The general public tends to be surprised when allegedly intelligent Harvard students spew racist tripe, and I think that’s why the Grace story became mainstream news. The story wasn’t a “teachable moment” or a deep look at the racism that even the very best education can’t seem to stamp out. It was just a story about another white person who had a low opinion of black people. That happens all the time, especially at Harvard Law. HLS has a long and storied history of admitting people who end up insulting the entire black community at the school.

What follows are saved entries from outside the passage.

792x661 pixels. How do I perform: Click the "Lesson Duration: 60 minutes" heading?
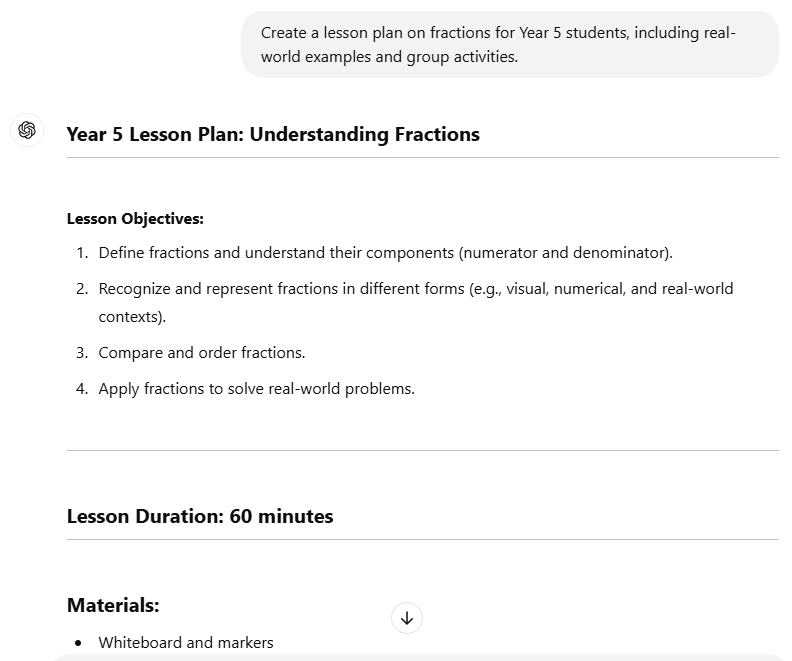200,516
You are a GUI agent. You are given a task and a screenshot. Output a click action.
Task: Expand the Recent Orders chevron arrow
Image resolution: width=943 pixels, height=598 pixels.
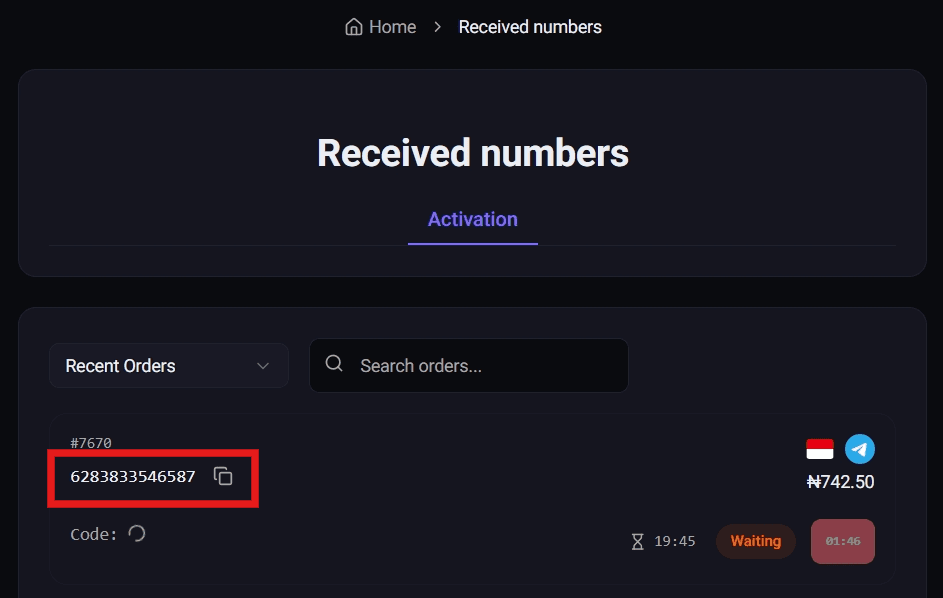263,366
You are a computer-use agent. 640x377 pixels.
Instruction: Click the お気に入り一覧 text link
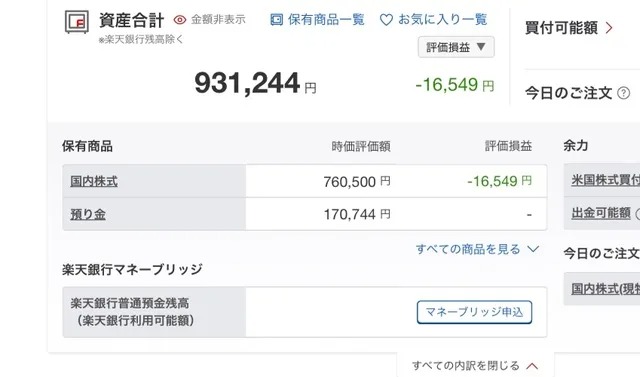(442, 20)
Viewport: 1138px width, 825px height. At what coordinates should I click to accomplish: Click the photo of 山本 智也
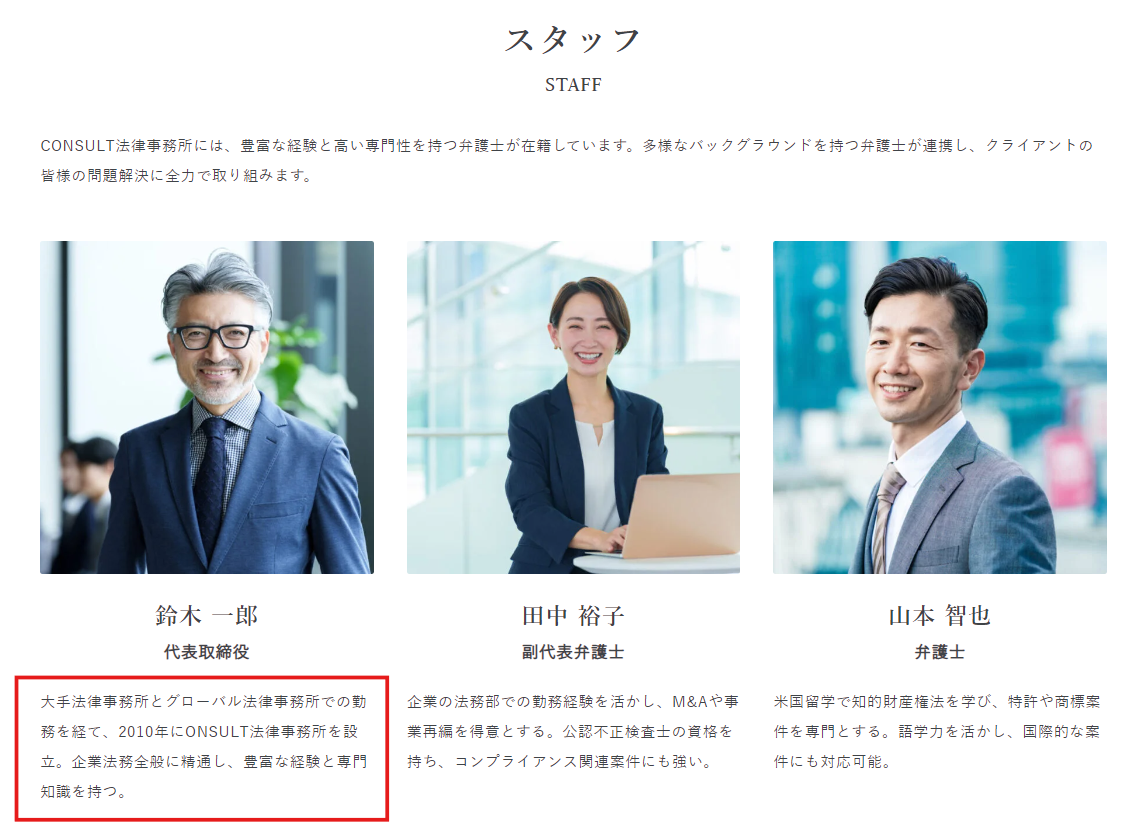coord(940,407)
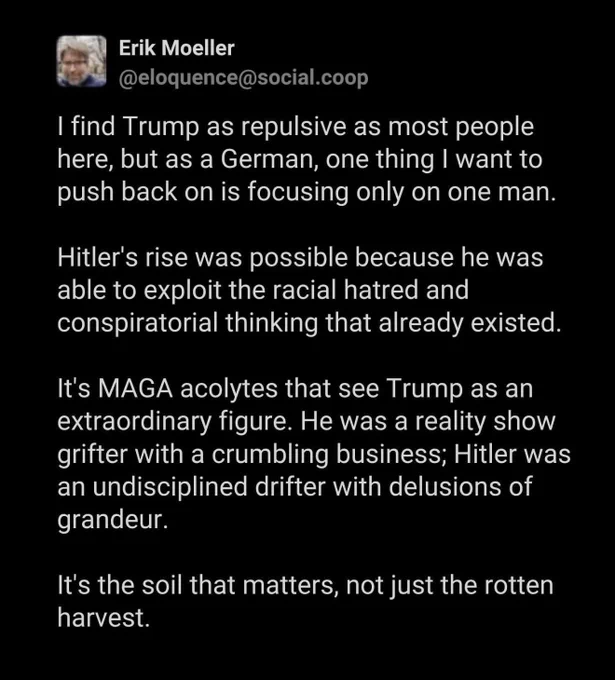Click the line starting 'push back on'
Screen dimensions: 615x680
coord(307,192)
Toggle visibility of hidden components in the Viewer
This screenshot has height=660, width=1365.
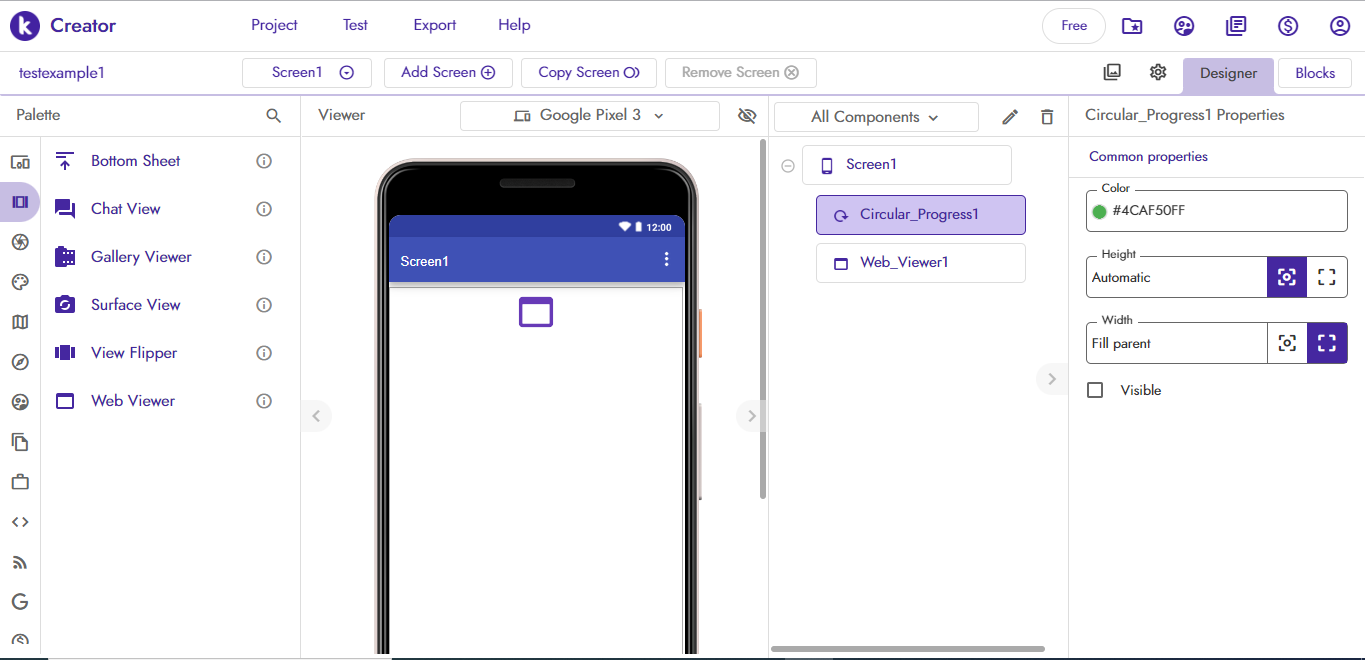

The lesson, if anything, from the Stephanie Grace saga, is that things worked out for her. She got a clerkship with Alex Kozinski and she seems to be doing well. Things always work out for these kind of high profile, well-educated people who happen to harbor racist thoughts. Things worked out for Kiwi Camara, another Harvard Law student who managed to be shockingly and publicly racist while he was at school.

Because if you go to Harvard Law School, there is really no kind of ignorant, racist statement you can make that somebody in power in the legal community won’t defend. A white Harvard Law student could shoot Medgar Evers and there would be some professor or judge eager to defend the kid and give him or her a second chance.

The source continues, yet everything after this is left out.